Passage given:
Me too. His music is nourishing for me.


----------



## Abraham Lincoln

I made a picture to commemorate his birthday. For once he looks like he isn't giving up on life


----------



## Pugg

Abraham Lincoln said:


> I made a picture to commemorate his birthday. For once he looks like he isn't giving up on life


Like the hairdo .


----------



## KenOC

MadMusicist said:


> By the nineteenth century, fugues were not exactly the most fashionable type of composition anymore...


What an excellent post. It's as good as reading the liner notes on the better of those old LPs. We need more of this!


----------



## Reichstag aus LICHT

Vaneyes said:


> His Orchestral (Symphonies 3 & 4, Violin Concerto) is a cut above, but for me, the meat-of-the-matter is Chamber


I agree. In fact, on balance, I prefer Mendelssohn's chamber music over that of Schubert and Brahms.


----------



## Daverk

One of the first pieces of classical music I listened to as a child was the Fingal Cave overture,still a favorite.


----------



## Abraham Lincoln

I wish I had more time to practice some of the Songs Without Words.


----------



## SixFootScowl

Abraham Lincoln said:


> I wish I had more time to practice some of the Songs Without Words.


I don't need to practice. I can sing the words perfectly.


----------



## Abraham Lincoln

florestan said:


> i don't need to practice. I can sing the words perfectly.


That's Cage's 4'33".


----------



## SixFootScowl

Abraham Lincoln said:


> That's *Cage's 4'33"*.


Ah yes, I can sing that too. It's like a silent movie.


----------



## Pugg

Abraham Lincoln said:


> I wish I had more time to practice some of the Songs Without Words.


The days should be longer.....


----------



## Abraham Lincoln

Pugg said:


> The days should be longer.....


I could drown in the two Gondola lieder.


----------



## Hobbit

Amongst all of Felix's works I enjoy listening to his 'Hebridean' overture.


----------



## Pugg

​
Jakob Ludwig Felix *Mendelssohn Bartholdy (3 February 1809 *- 4 November 1847), born and widely known as Felix Mendelssohn, was a German composer, pianist, organist and conductor of the early romantic period. Mendelssohn wrote symphonies, concertos, oratorios, piano music and chamber music


----------



## SixFootScowl

Pugg said:


> Jakob Ludwig Felix *Mendelssohn Bartholdy (3 February 1809 *- 4 November 1847), born and widely known as Felix Mendelssohn, was a German composer, pianist, organist and conductor of the early romantic period. Mendelssohn wrote symphonies, concertos, oratorios, piano music and chamber music


Here we have a composer who surely is underrated.

Dataset extract:

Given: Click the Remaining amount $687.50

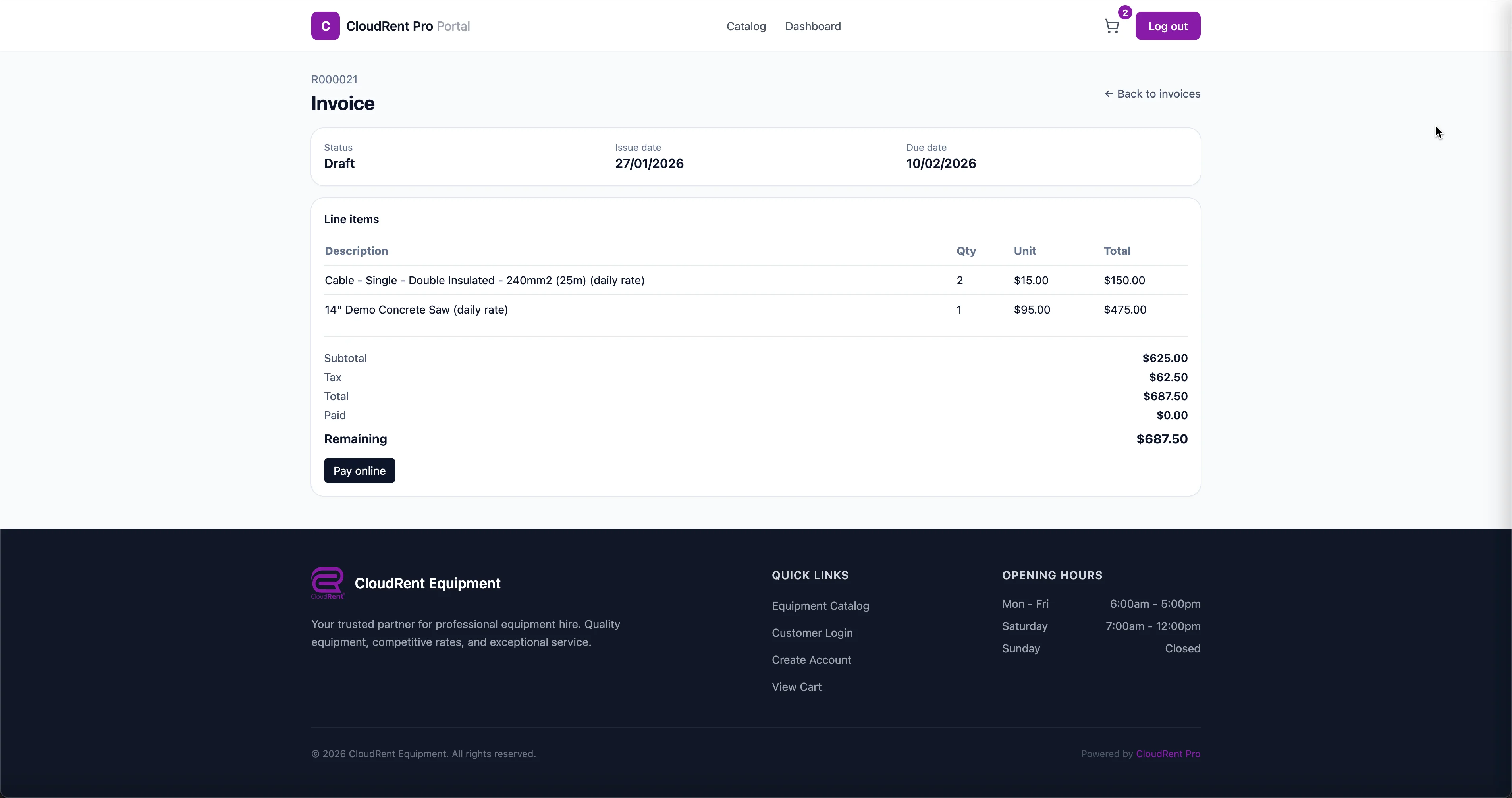Looking at the screenshot, I should click(x=1161, y=439).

Direction:
Using the Mendelssohn thread, answer these questions:
(a) Which overture does Daverk name as one of the first pieces of classical music heard as a child?
(b) Whose chamber music does Reichstag aus LICHT say Mendelssohn's is preferred over?
(c) What birth and death dates does Pugg's post give for Mendelssohn?

Response to this exercise:
(a) The Fingal Cave overture.
(b) Schubert's and Brahms's.
(c) 3 February 1809 and 4 November 1847.